Word and item position data:

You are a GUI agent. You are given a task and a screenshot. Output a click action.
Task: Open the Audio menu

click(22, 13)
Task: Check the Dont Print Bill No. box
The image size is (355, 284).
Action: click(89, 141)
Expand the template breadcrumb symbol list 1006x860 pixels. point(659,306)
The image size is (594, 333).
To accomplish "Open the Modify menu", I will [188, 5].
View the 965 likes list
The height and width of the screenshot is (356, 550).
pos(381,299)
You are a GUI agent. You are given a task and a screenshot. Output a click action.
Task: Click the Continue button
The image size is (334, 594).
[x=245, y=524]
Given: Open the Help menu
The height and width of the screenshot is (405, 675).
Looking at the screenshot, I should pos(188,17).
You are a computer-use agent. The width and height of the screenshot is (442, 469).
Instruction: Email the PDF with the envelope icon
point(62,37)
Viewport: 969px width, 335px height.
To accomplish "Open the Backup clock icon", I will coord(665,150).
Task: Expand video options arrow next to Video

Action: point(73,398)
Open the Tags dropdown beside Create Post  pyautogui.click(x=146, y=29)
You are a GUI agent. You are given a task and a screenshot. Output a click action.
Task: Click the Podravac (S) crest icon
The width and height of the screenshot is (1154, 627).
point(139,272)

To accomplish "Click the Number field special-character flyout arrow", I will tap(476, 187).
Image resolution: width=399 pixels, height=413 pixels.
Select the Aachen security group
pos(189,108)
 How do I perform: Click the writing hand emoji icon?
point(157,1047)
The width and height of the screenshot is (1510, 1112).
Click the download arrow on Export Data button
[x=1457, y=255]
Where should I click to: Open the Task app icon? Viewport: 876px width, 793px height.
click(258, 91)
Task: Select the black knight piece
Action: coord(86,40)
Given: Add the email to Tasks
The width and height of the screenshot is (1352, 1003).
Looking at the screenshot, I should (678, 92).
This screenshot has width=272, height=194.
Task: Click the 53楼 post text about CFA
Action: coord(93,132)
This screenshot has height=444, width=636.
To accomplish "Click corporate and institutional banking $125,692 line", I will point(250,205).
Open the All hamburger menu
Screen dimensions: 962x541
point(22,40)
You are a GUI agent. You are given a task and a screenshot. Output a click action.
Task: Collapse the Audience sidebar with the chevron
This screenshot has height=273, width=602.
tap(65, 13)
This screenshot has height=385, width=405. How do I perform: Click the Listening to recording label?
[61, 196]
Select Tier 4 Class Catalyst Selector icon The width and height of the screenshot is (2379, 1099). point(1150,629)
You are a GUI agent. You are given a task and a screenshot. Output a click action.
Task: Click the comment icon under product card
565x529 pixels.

=== Instructions for the task ===
Copy out all of the records above word for word, without changing anything.

=== Full answer ===
You are a GUI agent. You are given a task and a screenshot. Output a click action.
Task: Open the Audio menu

click(22, 13)
Task: Check the Dont Print Bill No. box
The image size is (355, 284).
Action: click(89, 141)
Expand the template breadcrumb symbol list 1006x860 pixels. point(659,306)
The image size is (594, 333).
To accomplish "Open the Modify menu", I will [188, 5].
View the 965 likes list
The height and width of the screenshot is (356, 550).
pos(381,299)
You are a GUI agent. You are given a task and a screenshot. Output a click action.
Task: Click the Continue button
The image size is (334, 594).
[x=245, y=524]
Given: Open the Help menu
The height and width of the screenshot is (405, 675).
Looking at the screenshot, I should pos(188,17).
You are a computer-use agent. The width and height of the screenshot is (442, 469).
Instruction: Email the PDF with the envelope icon
point(62,37)
Viewport: 969px width, 335px height.
To accomplish "Open the Backup clock icon", I will coord(665,150).
Task: Expand video options arrow next to Video

Action: point(73,398)
Open the Tags dropdown beside Create Post  pyautogui.click(x=146, y=29)
You are a GUI agent. You are given a task and a screenshot. Output a click action.
Task: Click the Podravac (S) crest icon
The width and height of the screenshot is (1154, 627).
point(139,272)

To accomplish "Click the Number field special-character flyout arrow", I will tap(476, 187).
Image resolution: width=399 pixels, height=413 pixels.
Select the Aachen security group
pos(189,108)
 How do I perform: Click the writing hand emoji icon?
point(157,1047)
The width and height of the screenshot is (1510, 1112).
Click the download arrow on Export Data button
[x=1457, y=255]
Where should I click to: Open the Task app icon? Viewport: 876px width, 793px height.
click(258, 91)
Task: Select the black knight piece
Action: coord(86,40)
Given: Add the email to Tasks
The width and height of the screenshot is (1352, 1003).
Looking at the screenshot, I should (678, 92).
This screenshot has width=272, height=194.
Task: Click the 53楼 post text about CFA
Action: coord(93,132)
This screenshot has height=444, width=636.
To accomplish "Click corporate and institutional banking $125,692 line", I will point(250,205).
Open the All hamburger menu
Screen dimensions: 962x541
point(22,40)
You are a GUI agent. You are given a task and a screenshot. Output a click action.
Task: Collapse the Audience sidebar with the chevron
This screenshot has height=273, width=602.
tap(65, 13)
This screenshot has height=385, width=405. How do I perform: Click the Listening to recording label?
[61, 196]
Select Tier 4 Class Catalyst Selector icon The width and height of the screenshot is (2379, 1099). point(1150,629)
You are a GUI agent. You are given a task and a screenshot. Output a click action.
Task: Click the comment icon under product card
565x529 pixels.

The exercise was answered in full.